Bug #17513 User defined functions API is undedeveloped
Submitted: 17 Feb 2006 9:03 Modified: 15 Apr 2006 2:01
Reporter: Kristian Koehntopp Email Updates:
Status: Verified Impact on me:
None 
Category:MySQL Server: User-defined functions ( UDF ) Severity:S4 (Feature request)
Version:5.0.18 OS:Linux (Linux)
Assigned to: CPU Architecture:Any

[17 Feb 2006 9:03] Kristian Koehntopp
Description:
The UDF API does not transfer charset information from the server into the UDF. That makes it very hard to write UDF string functions that deal with collations and charsets properly.

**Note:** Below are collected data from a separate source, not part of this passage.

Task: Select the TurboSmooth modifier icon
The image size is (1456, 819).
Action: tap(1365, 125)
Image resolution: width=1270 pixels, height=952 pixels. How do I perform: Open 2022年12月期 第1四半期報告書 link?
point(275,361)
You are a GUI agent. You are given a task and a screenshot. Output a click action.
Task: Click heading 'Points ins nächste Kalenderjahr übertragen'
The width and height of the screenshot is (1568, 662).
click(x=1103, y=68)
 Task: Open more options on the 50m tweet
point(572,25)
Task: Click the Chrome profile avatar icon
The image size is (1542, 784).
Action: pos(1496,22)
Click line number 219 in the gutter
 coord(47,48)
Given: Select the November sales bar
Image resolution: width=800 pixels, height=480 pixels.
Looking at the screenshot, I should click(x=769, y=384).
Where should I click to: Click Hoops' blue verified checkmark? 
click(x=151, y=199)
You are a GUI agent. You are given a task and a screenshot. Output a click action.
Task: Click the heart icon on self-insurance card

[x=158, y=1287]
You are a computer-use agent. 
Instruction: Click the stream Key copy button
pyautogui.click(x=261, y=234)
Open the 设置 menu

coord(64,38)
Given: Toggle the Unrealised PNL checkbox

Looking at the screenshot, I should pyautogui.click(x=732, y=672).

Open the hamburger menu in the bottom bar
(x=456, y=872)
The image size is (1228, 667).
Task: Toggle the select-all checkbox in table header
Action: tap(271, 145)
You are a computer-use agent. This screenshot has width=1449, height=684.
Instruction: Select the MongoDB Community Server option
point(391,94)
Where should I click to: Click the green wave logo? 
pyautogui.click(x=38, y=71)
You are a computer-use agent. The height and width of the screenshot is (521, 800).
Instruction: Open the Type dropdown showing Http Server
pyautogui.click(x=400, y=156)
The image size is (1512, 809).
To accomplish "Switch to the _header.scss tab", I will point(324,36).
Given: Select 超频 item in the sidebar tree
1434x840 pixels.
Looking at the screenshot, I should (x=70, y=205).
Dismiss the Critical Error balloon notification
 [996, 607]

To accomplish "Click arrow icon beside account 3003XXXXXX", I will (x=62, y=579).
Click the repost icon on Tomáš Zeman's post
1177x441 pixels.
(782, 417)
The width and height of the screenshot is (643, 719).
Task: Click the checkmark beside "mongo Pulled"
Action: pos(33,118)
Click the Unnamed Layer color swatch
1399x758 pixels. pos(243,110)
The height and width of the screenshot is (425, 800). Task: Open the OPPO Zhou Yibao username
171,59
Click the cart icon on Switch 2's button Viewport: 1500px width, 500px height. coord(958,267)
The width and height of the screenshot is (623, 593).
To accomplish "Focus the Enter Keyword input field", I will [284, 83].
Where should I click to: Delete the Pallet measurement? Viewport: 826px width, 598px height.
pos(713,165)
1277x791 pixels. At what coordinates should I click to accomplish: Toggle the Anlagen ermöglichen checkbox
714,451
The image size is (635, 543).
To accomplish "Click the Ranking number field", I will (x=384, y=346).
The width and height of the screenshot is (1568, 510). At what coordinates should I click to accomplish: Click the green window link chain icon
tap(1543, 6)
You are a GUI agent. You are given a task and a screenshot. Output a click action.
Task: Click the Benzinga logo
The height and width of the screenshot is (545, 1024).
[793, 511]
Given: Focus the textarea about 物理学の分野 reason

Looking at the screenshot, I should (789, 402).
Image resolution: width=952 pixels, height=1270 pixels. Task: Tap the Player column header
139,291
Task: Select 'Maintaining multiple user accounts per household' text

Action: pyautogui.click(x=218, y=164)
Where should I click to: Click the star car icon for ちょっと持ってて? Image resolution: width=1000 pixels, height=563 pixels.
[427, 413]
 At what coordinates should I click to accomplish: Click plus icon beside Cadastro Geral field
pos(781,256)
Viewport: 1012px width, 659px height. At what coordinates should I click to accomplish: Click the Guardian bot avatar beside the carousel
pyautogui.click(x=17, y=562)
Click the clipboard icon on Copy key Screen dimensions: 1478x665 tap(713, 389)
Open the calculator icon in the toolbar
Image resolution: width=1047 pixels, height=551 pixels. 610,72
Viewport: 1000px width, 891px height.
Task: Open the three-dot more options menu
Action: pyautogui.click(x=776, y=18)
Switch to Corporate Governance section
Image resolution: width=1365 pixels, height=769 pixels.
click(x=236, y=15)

Also, there is no API from MySQL exposed to UDFs, so that UDF authors have to reinvent the wheel dealing with charsets and collations.

How to repeat:
This is the source for an Oracle-Like "translate(s1, s2, s3)" function. It acts like the Unix command tr, and will translate all characters in s2 into their counterparts from s3, transforming s1.

This works with latin1 or any other single byte charset, but try to make it detect utf8 and handle utf8 in an elegant way.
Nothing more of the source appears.